Most open world games are about power or transitioning from rags to riches, but Gravity Daze is about self-discovery. Kat never works her way up to a sprawling mansion in the best part of town, and while she can collect enough precious gems to become godlike—she’s far from power-hungry. Leveling up her abilities felt natural, it was less about the power and more about highlighting her blossoming confidence as a superhero. Once you’ve completed the game your first thought isn’t “Wow, Kat is a real badass.” It’s “Wow, Kat has really found her place in this world.”
I don’t want to sound cheesy, all of this makes you feel like maybe you can find your place in this world. Kat has some self-doubt, and by the end of her journey she doesn’t have all the answers. But she finds her purpose in life, and there’s something remarkably human about that. She isn’t a tough guy with a chip on his shoulder, she only wants to unravel the mystery of her past, and to help the people of Hekseville.
By now I’m sure all of you know that this was originally planned for the PS3, and it was somewhat inspired by the Xbox 360 exclusive Crackdown. This inspiration didn’t surprise me, back on February 25th before the news came out I said:
What would an open world game be without collectables? When Crackdown came out, I’d spend hours jumping around the city, in search of orbs. There’s something additive about hunting for objects on rooftops. Gravity Daze has purple gems instead of orbs, and once you collect enough you can level up Kat’s abilities.
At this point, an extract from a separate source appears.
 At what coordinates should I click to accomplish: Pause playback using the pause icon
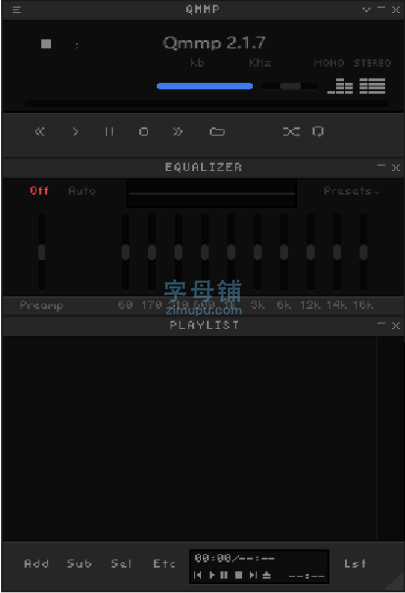click(x=109, y=132)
Now I loved Crackdown, to this day it’s one of my favorite Xbox 360 games, but it fell into a trap that most open world action games fall into. It was all about the action, the story was generic and almost nonexistent, the character you controlled was a tool (literally), and the game’s world lacked that special something. Still, the action was so over the top and enjoyable gamers easily forgave these shortcomings.
I bring all of this up because Gravity Daze’s gameplay is good enough to stand on its own (it’s intense, varied, and perfect for quick pick up and play sessions). Even if Kat were a nameless mercenary in a generic city and all the wonderful character interactions were removed the game would remain fun. But it wouldn’t be an instant classic, just a great game. Hekseville’s unique design, Kat’s personality, the wonderful cast, and a truly intriguing story pushes this game to the next level.
Gravity Daze is evocative, beautiful, charming, and a lot of fun to play. And in a strange twist, the English version remains one of my most anticipated games of 2012. Yes, even after beating the Japanese version a few times I’m still excited for the June 12th U.S. release date, and you should be too. As far as I’m concerned this is a mandatory purchase for every PS Vita owner.